We have focused so far on time constraints, what about memory constraints?

PSPACE is the set of problems that can be solved by an algorithm using a polynomial amount of memory (space). In polynomial time, an algorithm can only use a polynomial amount of space, $\text{P} \subseteq \text{PSPACE}$

Lemma: $\text{3-SAT} \in \text{PSPACE}$

Proof: Each n-string $x_1, \dots, x_n$ stores a T/F assignment i.e. $x_i = 1 \rightarrow \text{True}$

Star from the 00…000 string, check if this assignment satisfies all the clauses. If YES then we’re done, we’ve found a satisfying assignment. Otherwise, add 1 to the string and test the next assignment.

At any point in time, we only store one string (all the clauses). i.e. a polynomial amount of space.

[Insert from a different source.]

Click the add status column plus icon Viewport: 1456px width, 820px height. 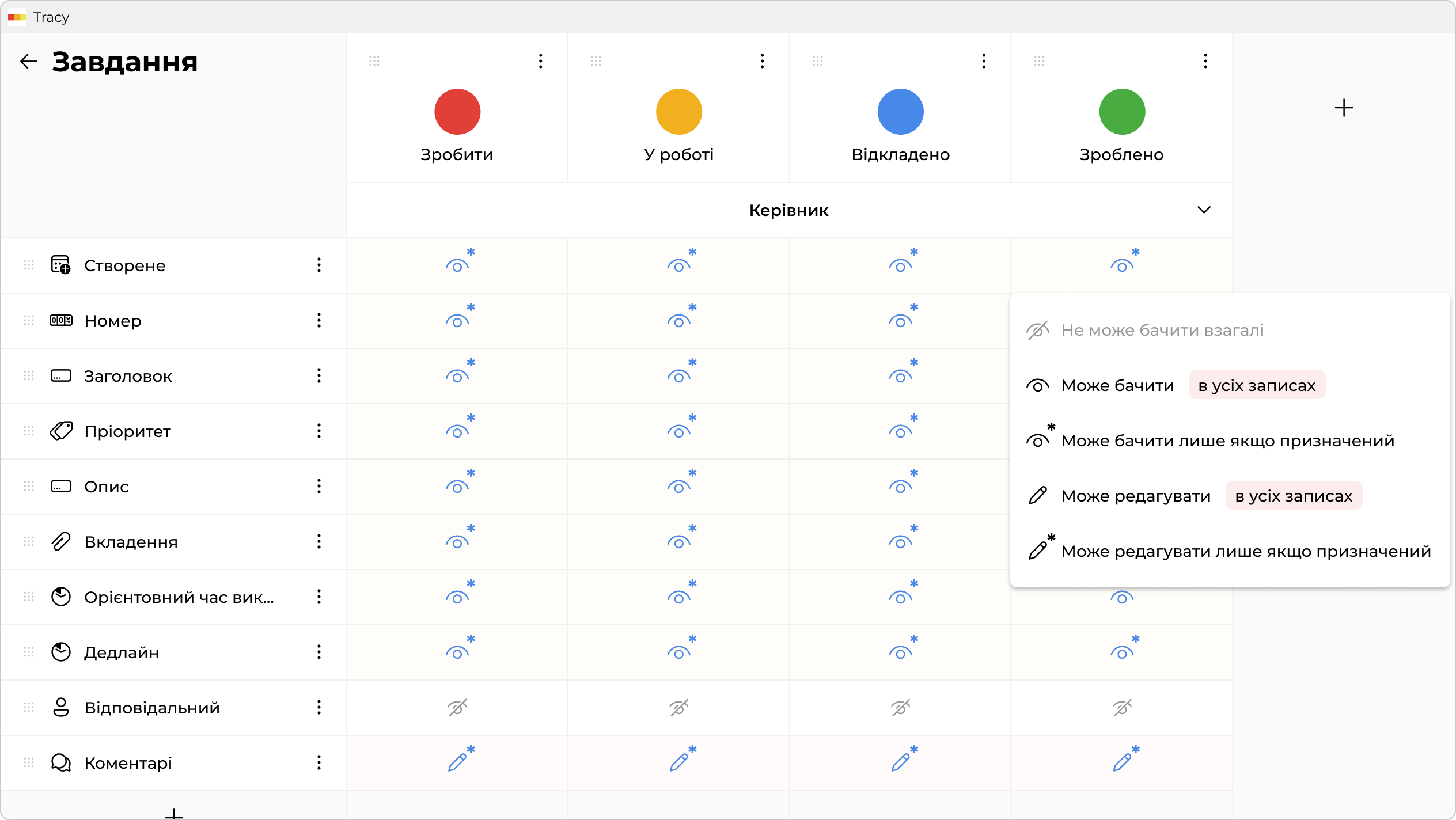[1343, 108]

Note: This alg. takes an exponential amount of time as it “counts” from 0 to $2^n-1$, but this is allowed.

Theorem: $NP \subseteq \text{PSPACE}$

Proof: Take a problem Q in NP. There is a polynomial reduction $Q \rightarrow 3Sat$ and 3-SAT is NP-Complete. This reduction using a poly amount of space. We can solve 3-SAT in polynomial space so we can solve Q in polynomial space too.

So $Q \in \text{PSPACE}$

If Q is in PSPACE, then so is the complement ${\bar Q}$. [x is YES instance of Q relates to x is NO instance of ${\bar Q}$. So $\text{coNP} \subseteq \text{PSPACE}$.

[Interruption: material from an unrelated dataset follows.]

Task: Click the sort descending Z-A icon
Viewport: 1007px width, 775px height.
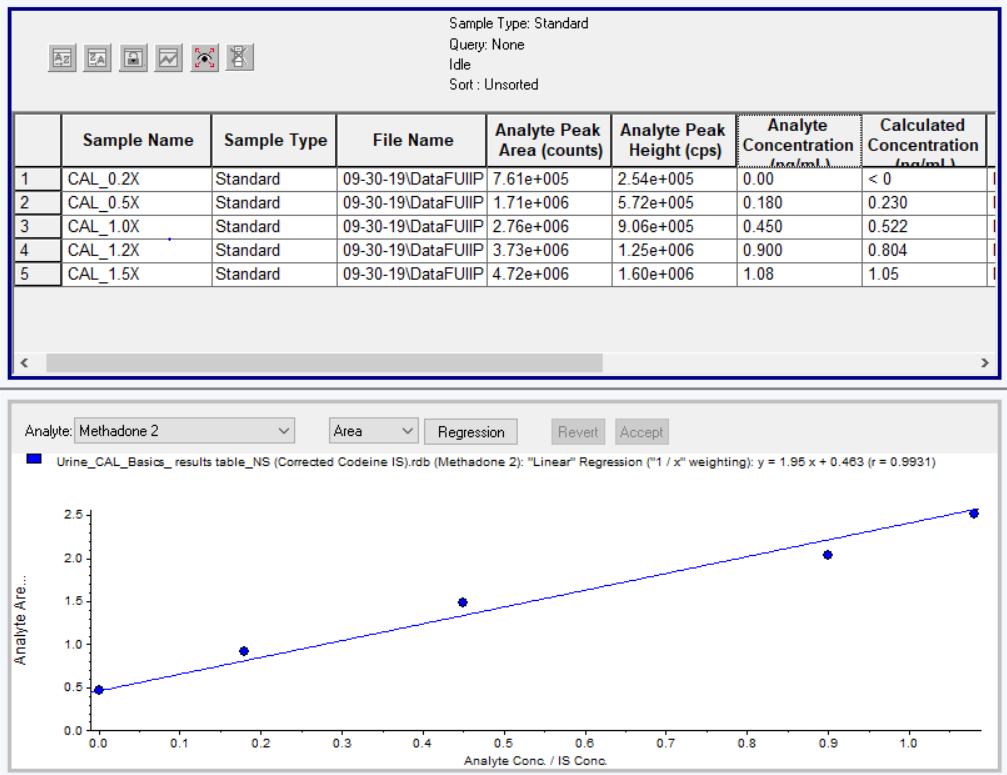Action: coord(97,59)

Open Problem $P \not= \text{PSPACE}$, we can’t prove this yet.

But we can determine the hardest problems in PSPACE . A problem Q is PSPACE-complete if: (1) $Q \in \text{PSPACE}$ and (2) Every problem $R \in \text{PSPACE}$ has a polyspace reduction $R \rightarrow Q$

QSAT allows us to use universal quantifiers as well as existential quantifiers.

Why is QSAT in PSPACE?

I missed the rest of this lecture… woops.

Written on November 25, 2014